Abstract

The fovea is an important clinical landmark that is used as a reference for assessing various quantitative measures, such as central retinal thickness or drusen count. In this paper we propose a novel method for automatic detection of the foveal center in Optical Coherence Tomography (OCT) scans. Although the clinician will generally aim to center the OCT scan on the fovea, post-acquisition image processing will give a more accurate estimate of the true location of the foveal center. A Convolutional Neural Network (CNN) was trained on a set of 781 OCT scans that classifies each pixel in the OCT B-scan with a probability of belonging to the fovea. Dilated convolutions were used to obtain a large receptive field, while maintaining pixel-level accuracy. In order to train the network more effectively, negative patches were sampled selectively after each epoch. After CNN classification of the entire OCT volume, the predicted foveal center was chosen as the voxel with maximum output probability, after applying an optimized three-dimensional Gaussian blurring.
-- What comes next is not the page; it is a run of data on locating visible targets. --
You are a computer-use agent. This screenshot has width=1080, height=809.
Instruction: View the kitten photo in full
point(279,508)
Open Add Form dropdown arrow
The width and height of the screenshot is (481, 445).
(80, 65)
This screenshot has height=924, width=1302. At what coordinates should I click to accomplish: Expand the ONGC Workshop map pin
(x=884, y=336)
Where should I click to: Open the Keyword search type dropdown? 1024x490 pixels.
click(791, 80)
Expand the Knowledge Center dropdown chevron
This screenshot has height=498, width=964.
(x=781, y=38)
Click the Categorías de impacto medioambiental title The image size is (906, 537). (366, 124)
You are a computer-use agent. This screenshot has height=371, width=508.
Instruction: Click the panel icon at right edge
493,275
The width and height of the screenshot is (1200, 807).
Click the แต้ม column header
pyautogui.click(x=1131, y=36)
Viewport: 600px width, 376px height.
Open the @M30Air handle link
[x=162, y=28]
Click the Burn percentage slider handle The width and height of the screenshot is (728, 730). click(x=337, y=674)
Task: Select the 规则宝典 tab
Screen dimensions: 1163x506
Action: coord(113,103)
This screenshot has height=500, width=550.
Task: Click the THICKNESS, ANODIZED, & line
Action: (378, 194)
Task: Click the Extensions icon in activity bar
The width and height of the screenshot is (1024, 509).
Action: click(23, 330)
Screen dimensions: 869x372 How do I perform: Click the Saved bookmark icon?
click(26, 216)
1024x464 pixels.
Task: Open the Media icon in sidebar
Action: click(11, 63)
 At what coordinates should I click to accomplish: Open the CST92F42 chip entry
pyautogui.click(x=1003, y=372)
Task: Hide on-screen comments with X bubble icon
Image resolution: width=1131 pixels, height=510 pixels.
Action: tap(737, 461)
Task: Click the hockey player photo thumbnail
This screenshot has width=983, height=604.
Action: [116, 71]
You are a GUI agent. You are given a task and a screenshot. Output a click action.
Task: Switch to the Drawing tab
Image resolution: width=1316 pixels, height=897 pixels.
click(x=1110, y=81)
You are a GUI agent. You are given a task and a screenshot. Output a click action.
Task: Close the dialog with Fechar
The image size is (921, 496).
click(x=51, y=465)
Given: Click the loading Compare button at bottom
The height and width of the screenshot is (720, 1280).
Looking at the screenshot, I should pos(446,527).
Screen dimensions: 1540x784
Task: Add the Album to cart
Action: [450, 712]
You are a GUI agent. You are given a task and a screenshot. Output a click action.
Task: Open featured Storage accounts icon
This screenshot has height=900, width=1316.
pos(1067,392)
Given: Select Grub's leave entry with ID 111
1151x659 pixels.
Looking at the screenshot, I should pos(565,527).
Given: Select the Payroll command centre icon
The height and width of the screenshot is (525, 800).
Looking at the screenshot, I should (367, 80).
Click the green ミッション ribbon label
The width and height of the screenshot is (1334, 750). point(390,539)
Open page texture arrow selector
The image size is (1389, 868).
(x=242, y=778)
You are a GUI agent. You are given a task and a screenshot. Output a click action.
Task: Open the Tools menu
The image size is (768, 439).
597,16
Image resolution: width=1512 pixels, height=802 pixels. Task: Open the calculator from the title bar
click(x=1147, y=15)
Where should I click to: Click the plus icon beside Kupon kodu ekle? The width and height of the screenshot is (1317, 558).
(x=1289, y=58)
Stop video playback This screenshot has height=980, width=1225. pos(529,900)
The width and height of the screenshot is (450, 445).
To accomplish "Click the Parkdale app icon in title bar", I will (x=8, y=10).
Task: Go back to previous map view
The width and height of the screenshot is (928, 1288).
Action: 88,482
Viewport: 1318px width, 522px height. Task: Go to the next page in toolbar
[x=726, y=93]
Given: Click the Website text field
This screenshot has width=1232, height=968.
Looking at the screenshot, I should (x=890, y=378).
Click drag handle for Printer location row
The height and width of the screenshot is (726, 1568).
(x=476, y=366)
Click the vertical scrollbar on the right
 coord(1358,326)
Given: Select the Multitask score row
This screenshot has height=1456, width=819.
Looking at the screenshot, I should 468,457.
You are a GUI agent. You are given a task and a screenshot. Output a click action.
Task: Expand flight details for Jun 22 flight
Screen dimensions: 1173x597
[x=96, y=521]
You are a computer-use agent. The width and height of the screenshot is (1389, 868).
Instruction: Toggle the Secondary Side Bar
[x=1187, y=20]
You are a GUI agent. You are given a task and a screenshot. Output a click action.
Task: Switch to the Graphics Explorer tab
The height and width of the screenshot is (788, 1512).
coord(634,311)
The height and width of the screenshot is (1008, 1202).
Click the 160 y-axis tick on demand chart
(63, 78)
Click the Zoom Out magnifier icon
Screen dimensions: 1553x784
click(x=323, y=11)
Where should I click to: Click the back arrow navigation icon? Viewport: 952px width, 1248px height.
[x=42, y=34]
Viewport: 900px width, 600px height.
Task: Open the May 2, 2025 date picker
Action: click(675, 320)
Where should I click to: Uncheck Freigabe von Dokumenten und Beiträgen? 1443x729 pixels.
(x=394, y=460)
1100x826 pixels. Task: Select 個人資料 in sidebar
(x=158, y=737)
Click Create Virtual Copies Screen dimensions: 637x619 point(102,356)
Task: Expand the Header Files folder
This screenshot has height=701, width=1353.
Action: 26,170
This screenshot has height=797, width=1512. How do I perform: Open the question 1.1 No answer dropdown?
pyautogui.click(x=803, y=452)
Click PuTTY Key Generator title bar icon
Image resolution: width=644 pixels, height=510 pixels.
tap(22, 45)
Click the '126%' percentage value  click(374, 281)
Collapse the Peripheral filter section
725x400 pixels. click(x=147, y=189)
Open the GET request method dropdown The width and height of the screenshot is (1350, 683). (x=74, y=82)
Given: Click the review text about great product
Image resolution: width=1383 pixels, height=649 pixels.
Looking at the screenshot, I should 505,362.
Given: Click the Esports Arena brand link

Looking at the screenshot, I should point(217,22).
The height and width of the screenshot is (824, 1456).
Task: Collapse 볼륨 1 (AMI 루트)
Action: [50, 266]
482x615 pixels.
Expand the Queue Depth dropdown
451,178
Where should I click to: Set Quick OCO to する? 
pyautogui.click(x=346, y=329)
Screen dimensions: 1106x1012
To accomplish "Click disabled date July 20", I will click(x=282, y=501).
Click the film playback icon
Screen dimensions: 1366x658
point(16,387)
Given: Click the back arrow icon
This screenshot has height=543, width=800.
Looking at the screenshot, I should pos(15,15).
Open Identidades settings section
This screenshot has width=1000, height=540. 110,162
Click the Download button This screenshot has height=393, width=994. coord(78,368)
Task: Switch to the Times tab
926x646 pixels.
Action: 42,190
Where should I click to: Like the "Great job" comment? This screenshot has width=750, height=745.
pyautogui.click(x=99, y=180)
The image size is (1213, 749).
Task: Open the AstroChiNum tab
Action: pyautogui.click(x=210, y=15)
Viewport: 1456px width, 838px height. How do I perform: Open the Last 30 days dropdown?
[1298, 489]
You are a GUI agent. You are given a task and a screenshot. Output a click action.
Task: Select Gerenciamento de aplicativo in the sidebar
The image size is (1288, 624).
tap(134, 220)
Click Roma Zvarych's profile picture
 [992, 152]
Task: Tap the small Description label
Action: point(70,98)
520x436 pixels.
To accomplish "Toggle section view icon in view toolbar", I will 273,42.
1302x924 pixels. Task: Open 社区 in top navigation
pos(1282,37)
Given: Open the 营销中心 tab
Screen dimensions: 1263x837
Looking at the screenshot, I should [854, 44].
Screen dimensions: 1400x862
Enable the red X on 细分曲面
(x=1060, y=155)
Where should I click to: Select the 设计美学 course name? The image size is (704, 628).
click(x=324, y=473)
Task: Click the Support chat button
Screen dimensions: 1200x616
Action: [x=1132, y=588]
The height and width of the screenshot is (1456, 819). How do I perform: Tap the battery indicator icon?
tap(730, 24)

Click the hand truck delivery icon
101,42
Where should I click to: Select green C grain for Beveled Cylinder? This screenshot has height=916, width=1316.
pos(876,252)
We evaluate the performance of our method on a data set of 99 OCT scans presenting different stages of Age-related Macular Degeneration (AMD). The fovea was correctly detected in 96:9% of the cases, with a mean distance error of 73 μm(±112 μm). This result was comparable to the performance of a second human observer who obtained a mean distance error of 69 μm (±94 μm). Experiments showed that the proposed method is accurate and robust even in retinas heavily affected by pathology.